4- Companheiro: herdeiro necessário?
Questão que para os mais incautos pode parecer simples, vem causando polêmica doutrinária: poder-se-ia, a partir do novo Código Civil, atribuir ao companheiro a condição de herdeiro necessário ou deve-se considerar o elenco previsto no artigo 1845, cuja clareza não pode ser questionada, taxativo. Comecemos pela transcrição do artigo: “São herdeiros necessários os descendentes, os ascendentes e o cônjuge”. Antes de tudo, é preciso salientar que a colocação expressa do cônjuge na condição de herdeiro necessário já significou um avanço em relação ao Código Civil de 1916, que só assegurava a legítima aos descendentes e ascendentes. Tal mudança veio ao encontro de todas as outras ocorridas em matéria de direito sucessório, haja vista o claro intuito do legislador de garantir maior participação dos cônjuges na sucessão.
Voltando à questão central deste tópico, a se interpretar de acordo com a literalidade do texto legal, não existe qualquer possibilidade de se enquadrar o companheiro como um herdeiro necessário, o que, como é sabido, não impediria o autor da herança de, vivendo em união estável, dispor livremente de seu patrimônio mediante ato de última vontade, caso não tivesse ascendentes nem descendentes. Os defensores dessa interpretação literal sustentam que, pelo fato de o artigo representar uma limitação à liberdade de testar, a interpretação deve ser restritiva.
Existe, contudo, interpretação que procura harmonizar o artigo 1845 às outras regras de direito sucessório estabelecidas no Código e com a Constituição de 1988.
Essa corrente usa como um de seus argumentos o fato de que o companheiro, nos casos dos incisos I e II do artigo 1790, está situado na primeira classe de herdeiros legítimos, em concorrência com os descendentes.

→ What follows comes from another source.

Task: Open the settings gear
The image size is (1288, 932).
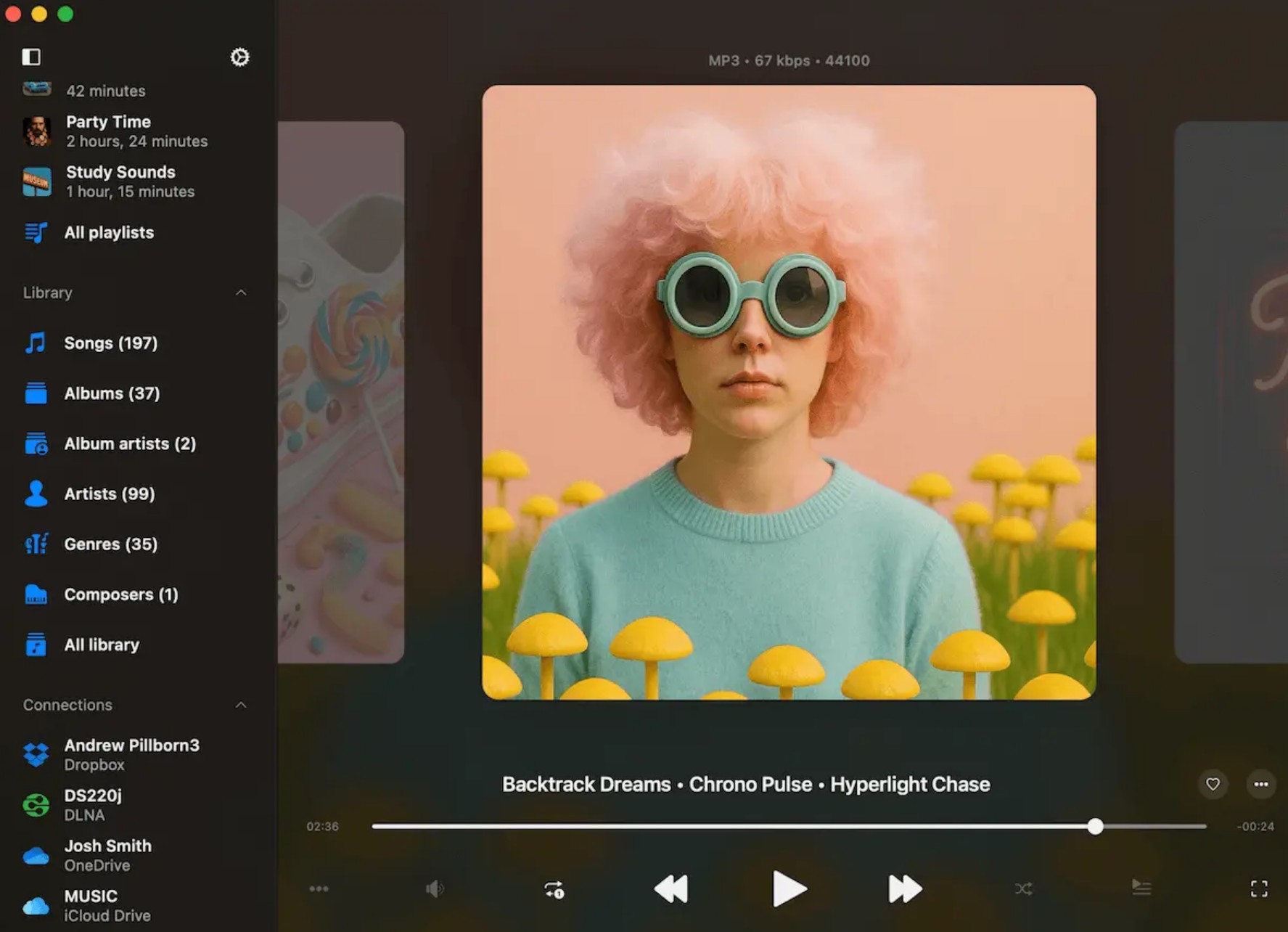Action: [239, 57]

Ora, os descendentes são, sem qualquer sombra de dúvida, herdeiros necessários e, como o Código chama à sucessão descendentes e companheiro simultaneamente, não há como excluí-lo da sucessão.

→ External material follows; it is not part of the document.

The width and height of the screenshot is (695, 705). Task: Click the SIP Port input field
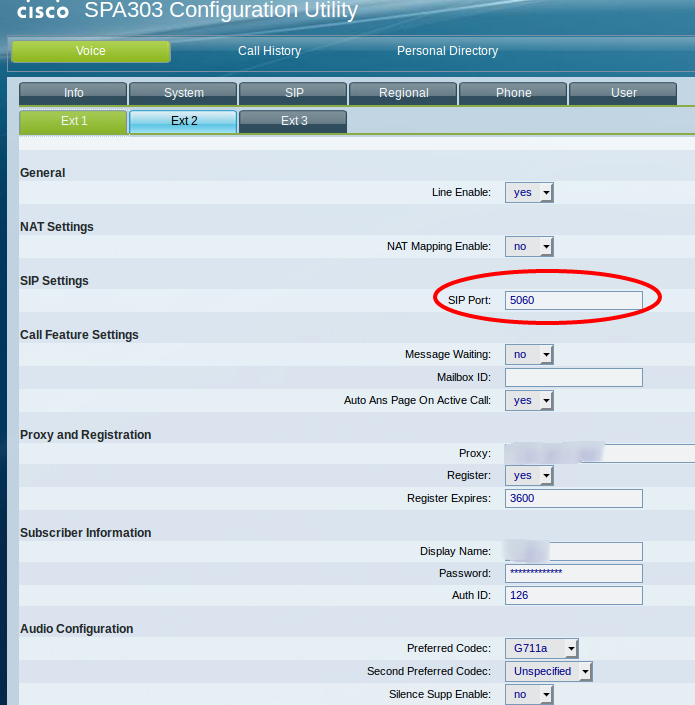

Nos casos de sucessão previstos nos incisos III e IV do artigo 1790, o argumento possui mais uma fundamentação doutrinária do que legal. A proteção à família é considerada como um dos princípios basilares do ordenamento jurídico brasileiro. Nesse sentido:
A união estável, no direito brasileiro, constitui modalidade de família (Constituição Federal, art. 226, § 3º), à qual se estende, pois, aquela ‘especial proteção do Estado’, prometida no texto constitucional (art. 226, caput). Se, na hipótese de que ora se cogita, for permitido a um dos companheiros dispor da totalidade de seu patrimônio, o exercício dessa irrestrita liberdade de testar poderá comprometer, em muitos casos, a própria sobrevivência do mais próximo de seus familiares – o resultado, manifestamente indesejável, parece condenar qualquer interpretação em sentido contrário. (PEREIRA, 2002, 167)
Além disso, seria estranho considerar o companheiro um herdeiro necessário apenas em algumas situações.

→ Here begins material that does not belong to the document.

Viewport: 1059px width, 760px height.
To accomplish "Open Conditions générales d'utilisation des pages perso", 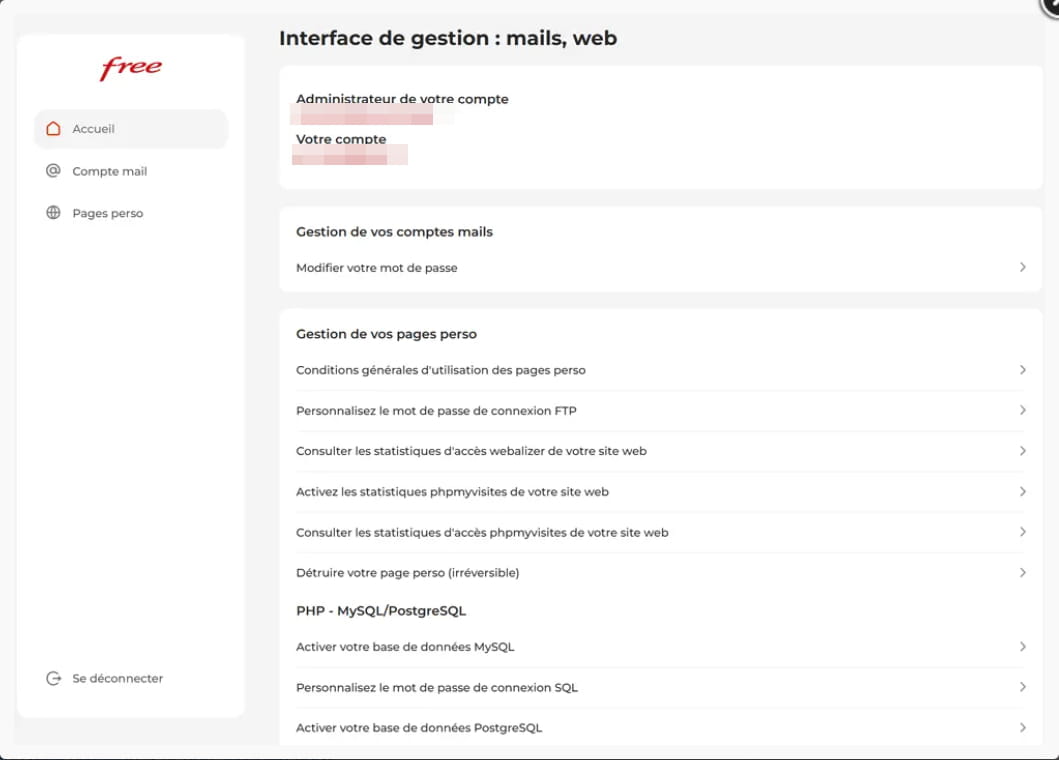I will pyautogui.click(x=441, y=370).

Outro reforço de argumento dessa corrente fundamenta-se no artigo 1850 do Código Civil: “Para excluir da sucessão os herdeiros colaterais, basta que o testador disponha de seu patrimônio sem os contemplar”. Ora, se não fosse da vontade do legislador garantir a legítima ao companheiro, porque a referência se daria apenas aos colaterais?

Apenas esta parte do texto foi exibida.